• _Page_:

◇ ◇ ◇

Alex is Sprintlaw’s co-founder and principal lawyer. Alex previously worked at a top-tier firm as a lawyer specialising in technology and media contracts, and founded a digital agency which he sold in 2015.
Poor performance at work can drain productivity, frustrate teams and put real pressure on a small business’ margins.
The good news? With a clear process and the right documents in place, you can deal with underperformance fairly, lawfully and with minimal disruption - and either turn things around or make a safe, defensible decision to end the employment.
Below, we break down what “poor performance” actually means under UK law, how to run a fair capability process step-by-step, key risks to watch for, and the essential policies and contracts that protect your business from day one.
What Counts As Poor Performance At Work?
In UK employment law, poor performance (often called “capability”) is about an employee’s ability to do the job to the required standard. It’s different from misconduct (behaviour), and the way you handle it should reflect that distinction.
- Capability issues: consistently missing targets, slow output, errors/quality concerns, inability to use required systems after training.
- Conduct issues: lateness, rudeness, insubordination, breaches of policy, dishonesty.
Getting this right matters because capability and conduct require different procedures. If you treat a capability case like a disciplinary matter, you can accidentally skip steps that a tribunal would expect in a fair performance process. For a deeper look at the difference and why it matters, see our guidance on conduct vs capability.
As a starting point, make sure the role’s standards are clear, measurable and linked to business needs. If you’ve never defined acceptable performance for the role, it’s difficult to prove that outcomes fall below a reasonable benchmark.
Set Clear Standards And Gather Evidence
Before you jump into formal steps, sense-check your foundations. Tribunals look closely at what standards you set and how you’ve assessed the employee against them.
Be Specific About Expectations
- Define KPIs, deadlines and quality metrics in writing.
- Provide job descriptions that reflect the real role.
- Make sure targets are achievable and consistent with colleagues in similar roles.
Role clarity is easiest to maintain when it’s baked into your Employment Contract and reinforced in your Staff Handbook and policies. That way you can show the employee knew what was required.
Collect Balanced Evidence
- Performance data: sales numbers, error rates, customer feedback, output per hour/day.
- Examples: specific instances of missed deadlines or quality failures.
- Support provided: training records, mentoring notes, workload adjustments.
- Comparators: how peers with similar duties are performing (be mindful of confidentiality).

◇ ◇ ◇

• _Requirement 1_:
Condense the paragraph of the poor-performance page that begins "Getting this right matters" into two short sentences, keeping its main facts.
• _Requirement 2_:
Extend the guide on handling poor performance at work, picking up after its final sentence.

• _Given information_:
◇ ◇ ◇

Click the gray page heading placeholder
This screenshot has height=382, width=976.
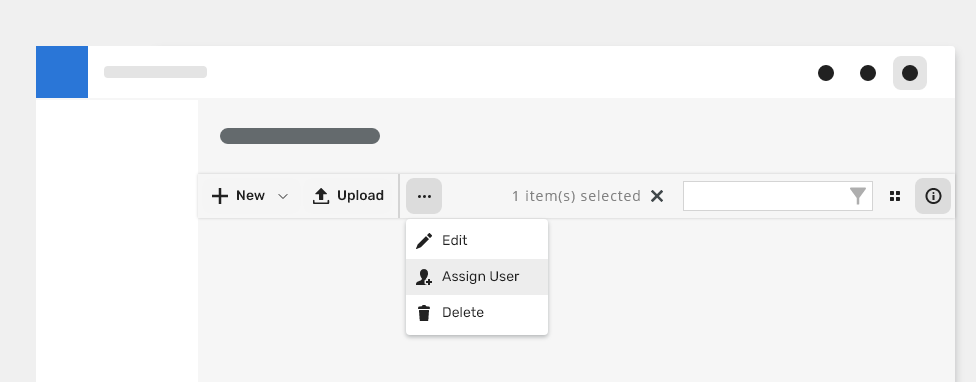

◇ ◇ ◇

• _Expected answer 1_:
Capability and conduct cases call for different procedures, so the distinction matters. Handling a capability case as a disciplinary matter can mean skipping steps a tribunal would expect in a fair performance process.

• _Expected answer 2_:
Keep your records factual and consistent. If performance dips after a change (e.g. new software), factor that into your assessment.
Check For Underlying Causes
Poor performance can be linked to health, disability, workload, changes in duties, lack of training or personal issues. If health or disability is a factor, the Equality Act 2010 requires you to consider reasonable adjustments. If illness is long-term, capability management may intersect with sickness absence - our overview of capability dismissal for ill health covers that process.
Follow A Fair Capability Process Step-By-Step
UK tribunals expect employers to follow a reasonable, staged process for performance cases. While the ACAS Code of Practice on Disciplinary and Grievance Procedures applies more directly to conduct, the same fairness principles apply: clear standards, warnings, time to improve, and a genuine review.
1) Informal Feedback And Support
Start with a conversation. Explain the performance concerns, the impact on the business, and what “good” looks like. Ask for the employee’s perspective, identify any training needs, and agree immediate supports (shadowing, refresher training, mentoring).
Confirm the discussion by email so there’s a contemporaneous record.
2) Move To A Formal Performance Meeting
If performance doesn’t improve, invite the employee to a formal capability meeting in writing. Set out:
- The specific performance concerns and evidence.
- The standards expected and the gap observed.
- That the meeting could result in a formal warning.
- The right to be accompanied (by a colleague or trade union representative).
At the meeting, discuss the concerns, consider any mitigation, and decide on next steps. Often, that next step is a structured Performance Improvement Plan (PIP).
3) Set A PIP With Realistic Goals And Timeframes
A well-drafted PIP gives the employee a fair chance to improve. It should include:
- Clear targets and metrics (e.g. reduce error rate to under 2% within 6 weeks).
- Specific support: training, check-ins, access to tools, reasonable adjustments.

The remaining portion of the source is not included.